María había visto por la televisión, en los cárteles del médico y también le habían hablado de algún conocido que había padecido cáncer de “lo que fuera”, pero cuando llegó la confirmación de que sus dolores de barriga, espalda y cansancio generalizado se debían a aquel enemigo tan extendido en la sociedad, se quedó ahí sentada delante del médico, en silencio y mirando fijamente al emisor de aquellas palabras.
A su lado, su hija Juana, auxiliar de enfermería, y quien invariablemente le acompañaba a las visitas con el doctor y, como siempre, empezaba a preguntar y reprochar al mismo tiempo – ¡ya lo sabía yo! que no era normal que estuviera tan parada, mi madre, que siempre estaba de un lado para otro, madre mía, y ahora ¡qué vamos a hacer! Y usted, que decía que era normal para su edad…. –
Después de varios tratamientos y poca mejoría, la señora María se sentía cada vez más cansada y confusa y aquellos que la rodeaban también lo iban notando.

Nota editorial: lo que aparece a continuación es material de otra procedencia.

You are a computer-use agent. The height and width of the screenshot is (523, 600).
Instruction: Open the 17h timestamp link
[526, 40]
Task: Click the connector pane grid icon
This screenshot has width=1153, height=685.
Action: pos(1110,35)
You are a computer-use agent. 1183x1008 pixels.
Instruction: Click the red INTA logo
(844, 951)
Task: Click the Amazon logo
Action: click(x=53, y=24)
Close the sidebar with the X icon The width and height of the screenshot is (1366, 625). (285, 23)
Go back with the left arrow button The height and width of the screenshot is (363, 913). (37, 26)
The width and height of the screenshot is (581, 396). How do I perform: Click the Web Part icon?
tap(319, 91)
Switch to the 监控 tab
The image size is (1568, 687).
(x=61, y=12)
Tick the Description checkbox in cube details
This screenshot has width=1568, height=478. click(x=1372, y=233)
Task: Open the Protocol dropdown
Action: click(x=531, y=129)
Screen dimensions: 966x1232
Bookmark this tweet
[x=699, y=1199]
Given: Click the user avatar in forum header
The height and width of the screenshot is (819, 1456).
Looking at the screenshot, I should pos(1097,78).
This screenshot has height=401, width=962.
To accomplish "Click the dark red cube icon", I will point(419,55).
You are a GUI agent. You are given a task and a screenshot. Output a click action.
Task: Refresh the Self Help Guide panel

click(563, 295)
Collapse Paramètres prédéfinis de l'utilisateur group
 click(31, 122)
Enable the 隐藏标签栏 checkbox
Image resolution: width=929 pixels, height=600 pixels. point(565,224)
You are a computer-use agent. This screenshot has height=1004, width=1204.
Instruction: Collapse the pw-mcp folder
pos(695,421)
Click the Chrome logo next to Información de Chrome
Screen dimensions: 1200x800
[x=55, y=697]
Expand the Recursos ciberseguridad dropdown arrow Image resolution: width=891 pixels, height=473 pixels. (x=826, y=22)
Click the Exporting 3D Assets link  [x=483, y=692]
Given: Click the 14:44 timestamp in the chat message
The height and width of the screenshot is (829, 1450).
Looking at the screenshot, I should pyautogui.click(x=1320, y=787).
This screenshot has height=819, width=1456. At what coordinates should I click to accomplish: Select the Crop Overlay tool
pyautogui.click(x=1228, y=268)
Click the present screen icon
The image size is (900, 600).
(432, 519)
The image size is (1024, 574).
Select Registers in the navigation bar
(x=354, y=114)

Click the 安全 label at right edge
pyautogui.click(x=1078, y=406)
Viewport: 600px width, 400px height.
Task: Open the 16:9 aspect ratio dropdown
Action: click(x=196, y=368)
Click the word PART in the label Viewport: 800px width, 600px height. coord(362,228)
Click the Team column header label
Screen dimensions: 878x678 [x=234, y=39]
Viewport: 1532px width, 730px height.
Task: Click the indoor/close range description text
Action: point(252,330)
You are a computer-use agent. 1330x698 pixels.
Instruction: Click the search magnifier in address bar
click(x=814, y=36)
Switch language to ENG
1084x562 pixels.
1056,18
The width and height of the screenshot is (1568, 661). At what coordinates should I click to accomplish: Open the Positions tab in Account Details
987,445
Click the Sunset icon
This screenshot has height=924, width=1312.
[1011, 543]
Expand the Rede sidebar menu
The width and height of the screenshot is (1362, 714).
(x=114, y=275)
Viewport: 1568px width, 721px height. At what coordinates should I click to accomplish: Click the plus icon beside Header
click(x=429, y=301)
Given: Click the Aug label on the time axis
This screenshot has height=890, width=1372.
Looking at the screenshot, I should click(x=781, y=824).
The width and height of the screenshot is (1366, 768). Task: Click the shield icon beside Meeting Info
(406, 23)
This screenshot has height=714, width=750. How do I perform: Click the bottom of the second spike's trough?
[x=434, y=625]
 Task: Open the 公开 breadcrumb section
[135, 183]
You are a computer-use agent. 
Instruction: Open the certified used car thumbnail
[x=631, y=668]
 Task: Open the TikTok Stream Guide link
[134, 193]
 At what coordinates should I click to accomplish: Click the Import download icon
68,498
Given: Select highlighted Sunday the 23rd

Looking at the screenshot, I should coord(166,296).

María, además de sus achaques físicos, había comenzado a tener despistes de nombres, de lugares, de cosas; lo que se agravó en el tiempo manifestando síntomas que para todos estaban bastante asociados al famoso Alzheimer, hasta que un día, la señora María, que tantas broncas había tenido con todos los miembros de su familia, dejó de articular palabra.
Pero aquella casa estaba ya impregnada de un ambiente de gritos y broncas continuas que parecía que sus descendientes no iban a cambiar. Así lo defendían a capa y espada, pues todos los días había una discusión entre el abuelo y la hija por los cuidados de la mama, y entre Juana y su hijo porque éste pedía demasiado y hacía lo que le daba la gana, es decir, nada.
No quedaba nadie fuera de la ecuación de disputas, Pepe también había entrado en la dinámica familiar y se gritaba, por supuesto con su hijo Javi y con su esposa, pero también había extendido los conflictos a su suegro, con quien discutía fervientemente por el fútbol o porque este último estaba como ausente y no ayudaba a su hija Juana en el cuidado de la señora María.
Sin embargo, parecía que algo sucediera al llegar el viernes, como si fueran rozados por una varita mágica que los suavizara a todos y consiguiera que dejaran de guerrear. Los viernes era el día en que la segunda y tercera generación se iba a pasar el fin de semana a su casa, a lo que podría denominarse su verdadera casa, aunque en realidad no lo fuera. Eso sí, antes de marchar y para no perder la costumbre, Juana estallaba contra su padre, se gritaban un rato y después, tras el último portazo de la semana, llegaba la paz.
Este silencio y tranquilidad se habían acentuado, según pensaba Jaime, desde que su mujer había dejado de hablar, pues tenía todo el fin de semana para él solo, para estar en su casa tranquilito. No podía evitar quedarse con la sensación de que la separación de la familia era lo mejor para todos, para momentos después sentir miedo de esa soledad y de que a su mujer le pasara algo y él solo no fuera capaz de gestionarlo. Se sentía al mismo tiempo tranquilo y angustiado.
El sábado por la mañana, su hija llamaba para preguntar cómo habían pasado la noche, cómo estaba la mama y terminar con un “mañana estoy allí de nuevo, buen fin de semana”. Jaime colgaba el teléfono y volvía a su pensamiento contradictorio: miedo-angustia por sentirse y quedarse solo, y paz-tranquilidad en el silencio.